I am grateful for Dr. Ford demonstrating the courage that I lacked (though as far as I know, those who assaulted me are not in politics or prominent positions of power). She should be rewarded for speaking out about someone who not only would be the deciding vote on women’s health care in a lifetime position on our nation’s highest court, but has himself been nominated by someone who boasted about committing sexual assault. That reward for testifying should not come in the form of being patronizing, with Lindsey Graham saying, “I’ll listen to the lady, but we’re going to bring this to a close.” Dr. Ford should not simply be given time in which to testify, but she should be respected, and she should be heard.
When the government signals that it is on the side of those who commit sexual assault, perpetrators win, because they see a world of consequence-free assault. And while the #MeToo movement has certainly empowered many of us to actively assert our rights, the message on November 8, 2016 was loud and clear: committing sexual assault is not a disqualifying characteristic for the President of the United States.
In 1991, America similarly saw the Senate’s callous disregard for the compelling testimony that Anita Hill provided regarding sexual harassment by then-Supreme Court nominee Clarence Thomas. It would be nice if the Senate could show that it has evolved since then, but the upcoming hearings are being treated with even less seriousness in terms of the witnesses involved and the Senators’ comments regarding their determination to confirm Judge Kavanaugh despite these serious allegations.

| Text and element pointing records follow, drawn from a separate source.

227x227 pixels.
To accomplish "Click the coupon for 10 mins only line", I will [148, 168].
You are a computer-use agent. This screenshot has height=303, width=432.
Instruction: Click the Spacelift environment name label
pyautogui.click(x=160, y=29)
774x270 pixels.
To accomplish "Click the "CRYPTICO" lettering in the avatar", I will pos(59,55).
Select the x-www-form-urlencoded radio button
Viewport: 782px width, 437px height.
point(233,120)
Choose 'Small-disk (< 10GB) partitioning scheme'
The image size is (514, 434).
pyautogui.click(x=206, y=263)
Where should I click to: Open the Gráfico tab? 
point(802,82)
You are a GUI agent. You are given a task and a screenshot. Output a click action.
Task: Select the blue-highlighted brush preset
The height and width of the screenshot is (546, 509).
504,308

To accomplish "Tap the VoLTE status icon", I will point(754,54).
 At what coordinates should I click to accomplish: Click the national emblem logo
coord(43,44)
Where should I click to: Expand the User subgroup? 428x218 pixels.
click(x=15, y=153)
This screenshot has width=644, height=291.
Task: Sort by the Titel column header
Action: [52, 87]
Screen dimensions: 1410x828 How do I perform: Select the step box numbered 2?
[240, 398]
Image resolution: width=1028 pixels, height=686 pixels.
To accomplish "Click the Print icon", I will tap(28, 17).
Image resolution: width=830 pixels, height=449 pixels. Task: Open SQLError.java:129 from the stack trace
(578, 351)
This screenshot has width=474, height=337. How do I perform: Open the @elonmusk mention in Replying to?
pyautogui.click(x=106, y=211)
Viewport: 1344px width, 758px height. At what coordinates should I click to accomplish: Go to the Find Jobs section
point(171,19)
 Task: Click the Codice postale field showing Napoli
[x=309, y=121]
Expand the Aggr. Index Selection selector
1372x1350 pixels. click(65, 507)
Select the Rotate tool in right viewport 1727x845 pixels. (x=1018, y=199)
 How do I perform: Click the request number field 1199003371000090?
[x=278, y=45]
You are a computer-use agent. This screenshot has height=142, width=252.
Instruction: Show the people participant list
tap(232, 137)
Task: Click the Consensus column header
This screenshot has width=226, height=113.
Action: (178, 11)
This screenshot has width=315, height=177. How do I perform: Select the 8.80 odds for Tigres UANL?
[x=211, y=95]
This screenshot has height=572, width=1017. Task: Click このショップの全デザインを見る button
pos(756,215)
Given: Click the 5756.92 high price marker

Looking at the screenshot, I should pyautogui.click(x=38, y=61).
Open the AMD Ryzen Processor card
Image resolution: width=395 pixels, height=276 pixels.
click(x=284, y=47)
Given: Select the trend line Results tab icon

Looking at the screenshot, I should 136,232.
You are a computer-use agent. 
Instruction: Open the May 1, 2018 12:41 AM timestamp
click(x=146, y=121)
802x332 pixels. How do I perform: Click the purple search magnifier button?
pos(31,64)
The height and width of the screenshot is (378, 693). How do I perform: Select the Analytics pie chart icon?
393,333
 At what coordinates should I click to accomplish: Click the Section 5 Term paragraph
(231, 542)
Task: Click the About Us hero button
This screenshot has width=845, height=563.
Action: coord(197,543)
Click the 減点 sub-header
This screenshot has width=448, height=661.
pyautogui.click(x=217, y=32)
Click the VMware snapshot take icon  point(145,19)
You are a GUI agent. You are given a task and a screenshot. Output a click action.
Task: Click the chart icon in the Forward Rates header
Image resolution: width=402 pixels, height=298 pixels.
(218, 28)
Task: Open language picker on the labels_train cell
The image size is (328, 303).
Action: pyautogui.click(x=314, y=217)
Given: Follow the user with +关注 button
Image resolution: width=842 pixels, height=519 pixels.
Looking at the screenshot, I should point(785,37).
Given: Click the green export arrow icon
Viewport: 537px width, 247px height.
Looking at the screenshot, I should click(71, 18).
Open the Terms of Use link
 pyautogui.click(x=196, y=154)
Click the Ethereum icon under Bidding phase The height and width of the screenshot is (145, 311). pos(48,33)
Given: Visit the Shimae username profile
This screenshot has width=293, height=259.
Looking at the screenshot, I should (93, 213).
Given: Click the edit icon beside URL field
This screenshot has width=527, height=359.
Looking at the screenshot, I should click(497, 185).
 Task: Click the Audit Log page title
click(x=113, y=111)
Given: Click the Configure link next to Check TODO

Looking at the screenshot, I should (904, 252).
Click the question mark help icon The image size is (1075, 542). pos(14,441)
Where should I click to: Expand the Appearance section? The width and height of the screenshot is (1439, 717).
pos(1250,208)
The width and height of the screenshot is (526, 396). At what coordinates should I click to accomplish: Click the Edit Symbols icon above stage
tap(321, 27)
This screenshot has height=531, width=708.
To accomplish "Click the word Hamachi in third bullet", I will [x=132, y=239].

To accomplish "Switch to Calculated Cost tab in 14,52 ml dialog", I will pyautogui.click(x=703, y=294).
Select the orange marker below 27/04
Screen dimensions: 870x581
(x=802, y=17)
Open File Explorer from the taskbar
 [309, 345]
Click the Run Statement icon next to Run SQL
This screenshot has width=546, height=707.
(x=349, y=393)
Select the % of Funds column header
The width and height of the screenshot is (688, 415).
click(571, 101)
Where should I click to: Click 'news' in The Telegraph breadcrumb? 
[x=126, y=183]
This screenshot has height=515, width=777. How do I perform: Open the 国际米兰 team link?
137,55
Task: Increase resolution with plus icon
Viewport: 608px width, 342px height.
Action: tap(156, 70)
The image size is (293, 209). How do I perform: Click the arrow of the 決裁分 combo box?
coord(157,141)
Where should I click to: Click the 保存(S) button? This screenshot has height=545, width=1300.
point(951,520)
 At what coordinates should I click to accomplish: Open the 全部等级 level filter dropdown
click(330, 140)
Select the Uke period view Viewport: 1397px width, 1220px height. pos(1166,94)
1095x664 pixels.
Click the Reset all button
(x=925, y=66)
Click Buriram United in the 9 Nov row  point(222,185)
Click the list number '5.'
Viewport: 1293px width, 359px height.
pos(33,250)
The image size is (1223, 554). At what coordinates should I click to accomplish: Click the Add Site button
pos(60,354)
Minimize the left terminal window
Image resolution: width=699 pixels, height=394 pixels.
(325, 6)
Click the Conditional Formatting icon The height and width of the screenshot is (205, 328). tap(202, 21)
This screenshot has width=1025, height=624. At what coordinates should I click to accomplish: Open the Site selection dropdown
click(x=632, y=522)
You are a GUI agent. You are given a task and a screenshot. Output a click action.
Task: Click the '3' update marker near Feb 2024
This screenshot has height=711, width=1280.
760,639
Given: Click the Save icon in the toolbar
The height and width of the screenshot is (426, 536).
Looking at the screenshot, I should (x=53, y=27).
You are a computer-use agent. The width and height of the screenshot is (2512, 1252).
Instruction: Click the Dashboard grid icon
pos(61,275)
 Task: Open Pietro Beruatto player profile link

With Senator Graham and others expressing concern about ruining the life of Judge Kavanaugh by investigating these claims, it is crystal clear that the Senate Republicans are forgetting the life that was really ruined: Dr. Christine Blasey Ford, and the sexual assault survivors across the nation who are wondering if their government or communities would protect them, and if not, whether they should keep secret the sexual violence to which we’ve been subjected.
When the Republican men on the Senate Judiciary Committee ask in the upcoming hearings why Dr. Ford didn’t report the incident at the time that it happened, I hope that they have some mirrors handy.